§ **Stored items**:
──────────

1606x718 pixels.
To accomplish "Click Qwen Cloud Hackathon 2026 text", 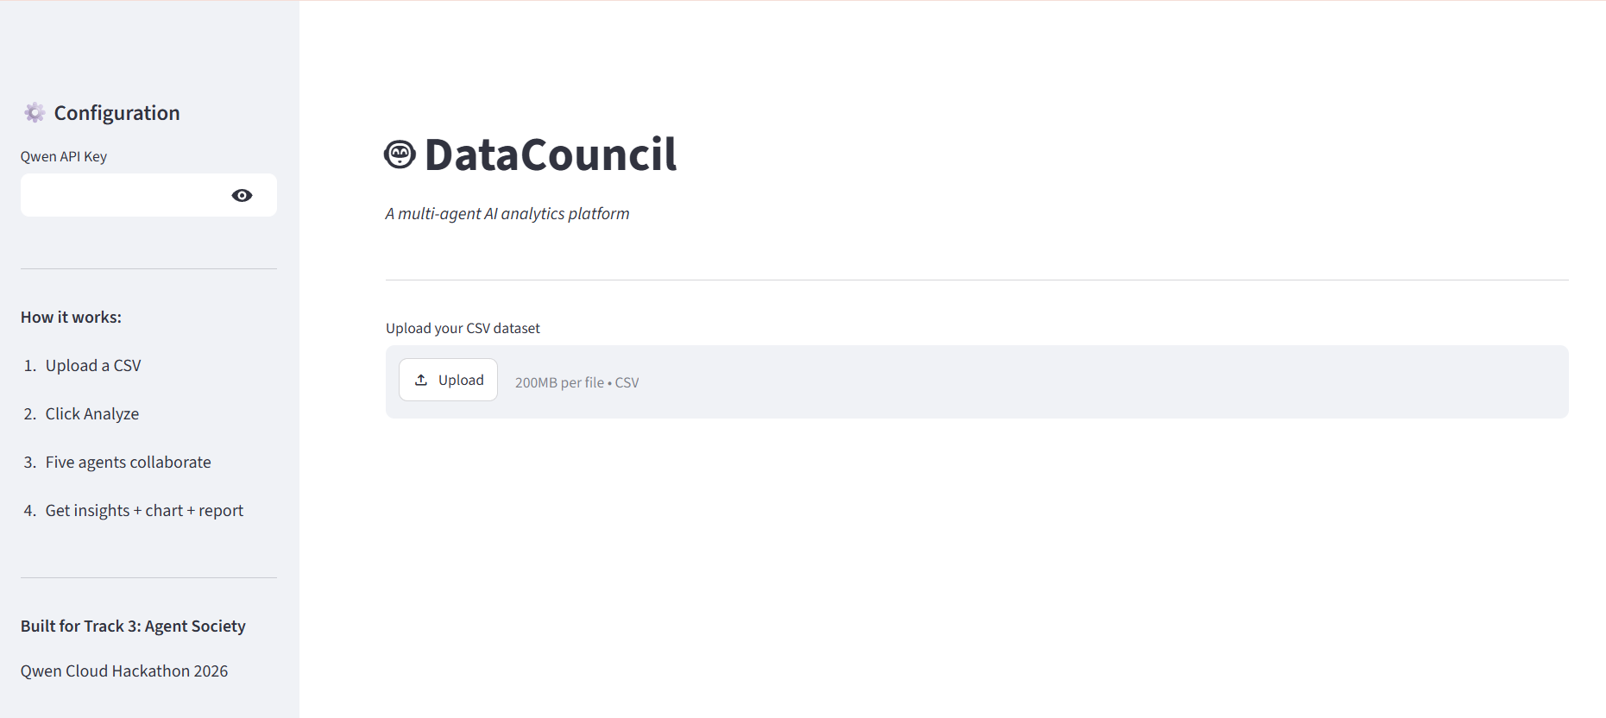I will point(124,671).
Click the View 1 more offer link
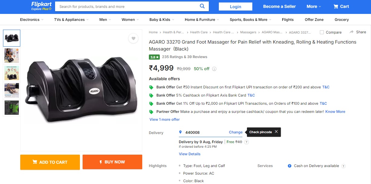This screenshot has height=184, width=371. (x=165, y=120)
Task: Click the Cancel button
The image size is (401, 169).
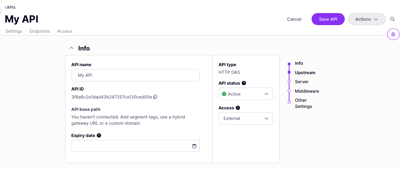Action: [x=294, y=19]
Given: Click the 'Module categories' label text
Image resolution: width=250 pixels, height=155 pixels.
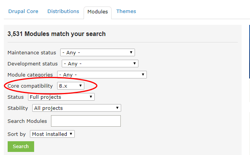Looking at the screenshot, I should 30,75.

──────────

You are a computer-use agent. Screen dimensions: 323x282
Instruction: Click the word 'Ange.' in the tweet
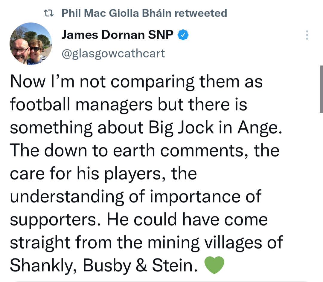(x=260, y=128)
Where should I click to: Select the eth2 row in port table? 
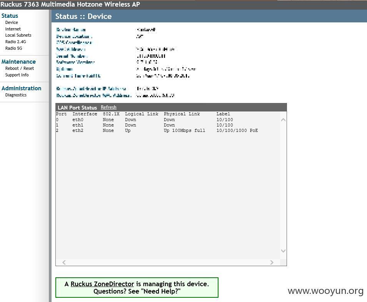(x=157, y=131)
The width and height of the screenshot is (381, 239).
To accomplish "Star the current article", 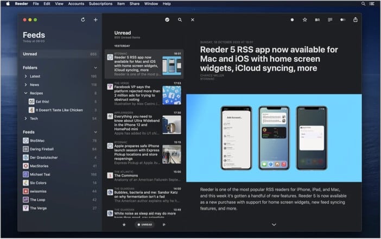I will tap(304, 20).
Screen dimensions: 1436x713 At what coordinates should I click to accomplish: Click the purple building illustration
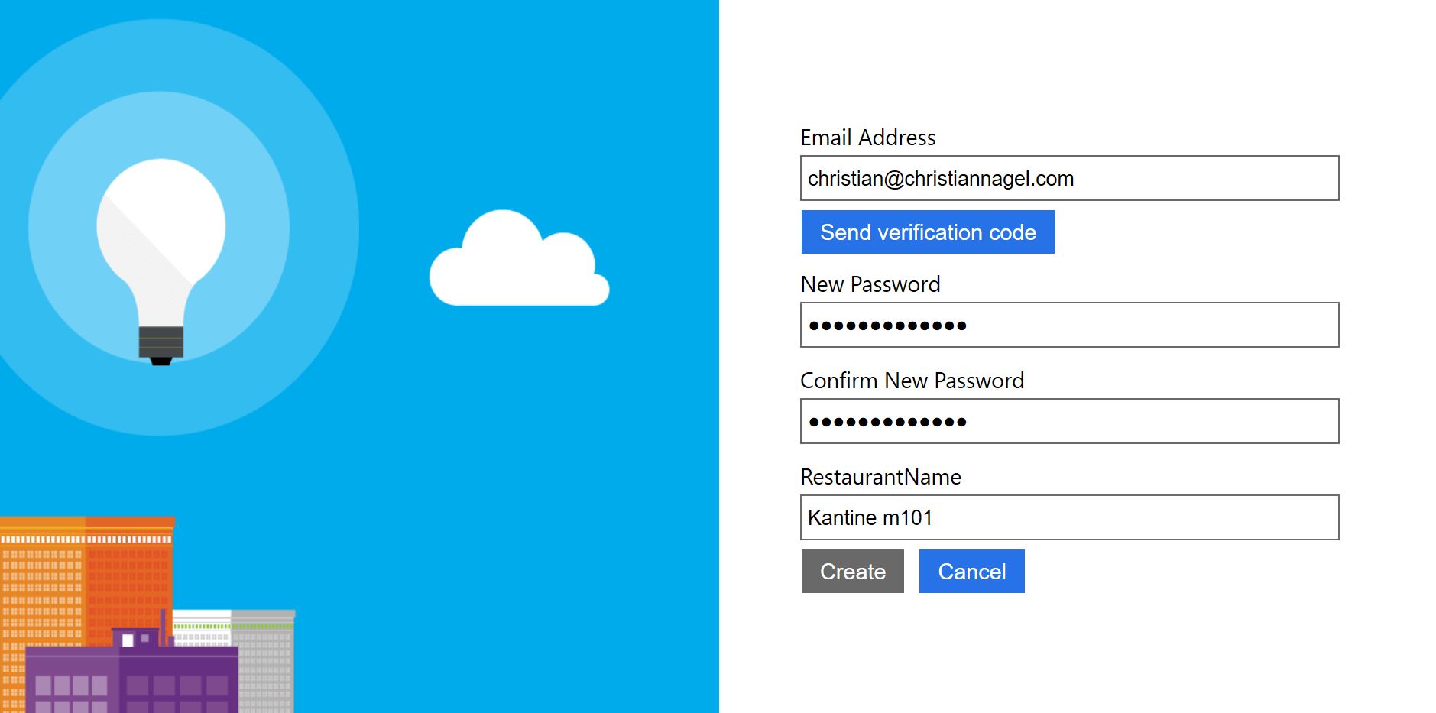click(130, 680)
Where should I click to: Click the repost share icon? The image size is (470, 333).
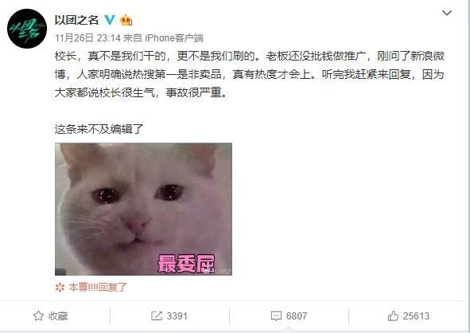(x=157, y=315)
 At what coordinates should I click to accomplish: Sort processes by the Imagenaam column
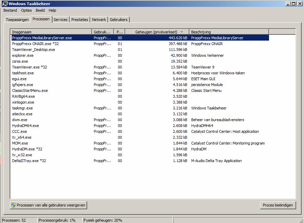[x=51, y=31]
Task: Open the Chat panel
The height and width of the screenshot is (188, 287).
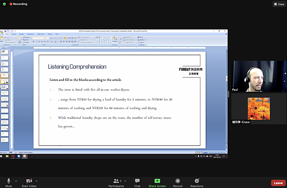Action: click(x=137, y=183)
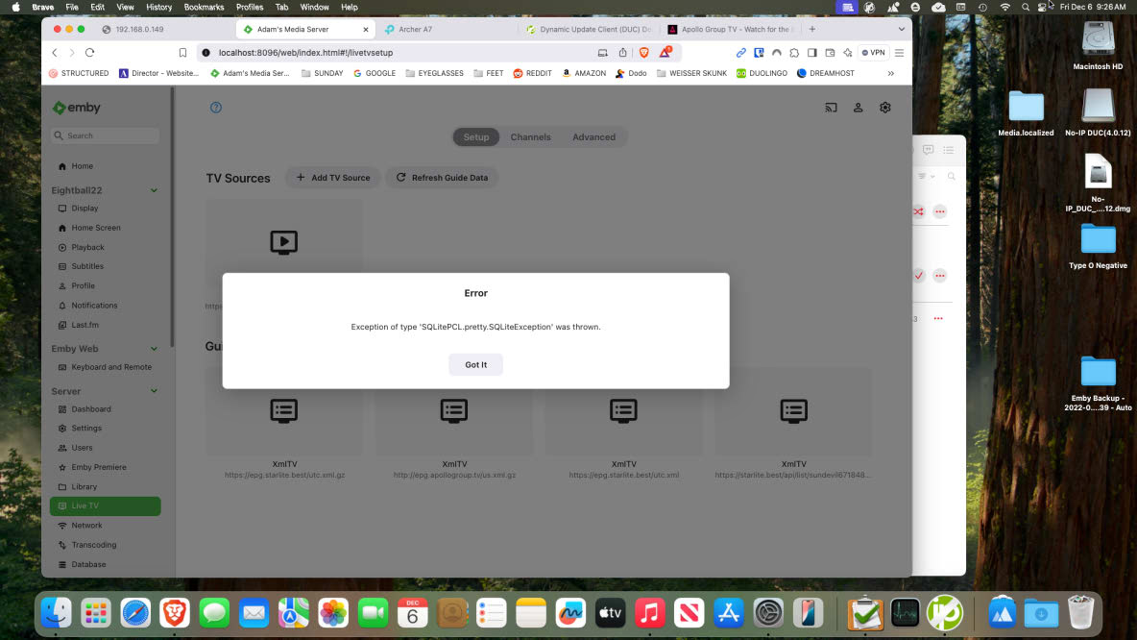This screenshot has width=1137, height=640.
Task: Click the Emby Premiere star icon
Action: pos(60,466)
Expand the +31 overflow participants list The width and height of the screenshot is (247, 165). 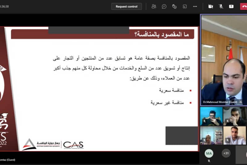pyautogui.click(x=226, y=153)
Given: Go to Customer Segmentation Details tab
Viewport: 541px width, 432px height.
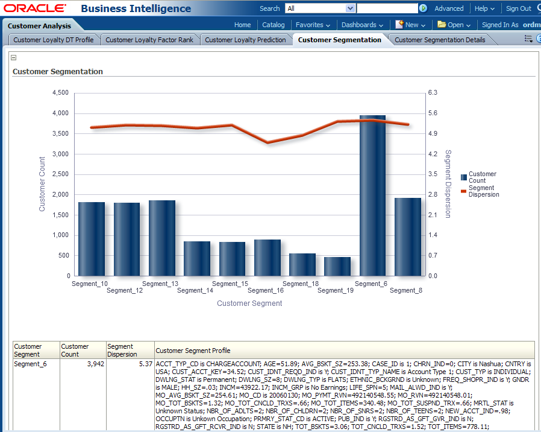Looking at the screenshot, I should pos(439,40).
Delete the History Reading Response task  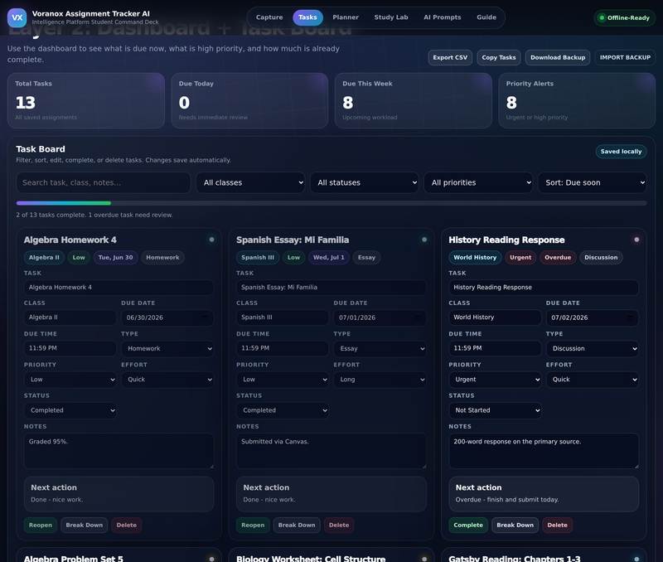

──────────

§ **WHAT YOU NEED TO DO**:
Run a filter over the data above and keep each line that contains the word "Given".

§ **EXPECTED ANSWER**:
Given: Click the 'Module categories' label text
Given: Go to Customer Segmentation Details tab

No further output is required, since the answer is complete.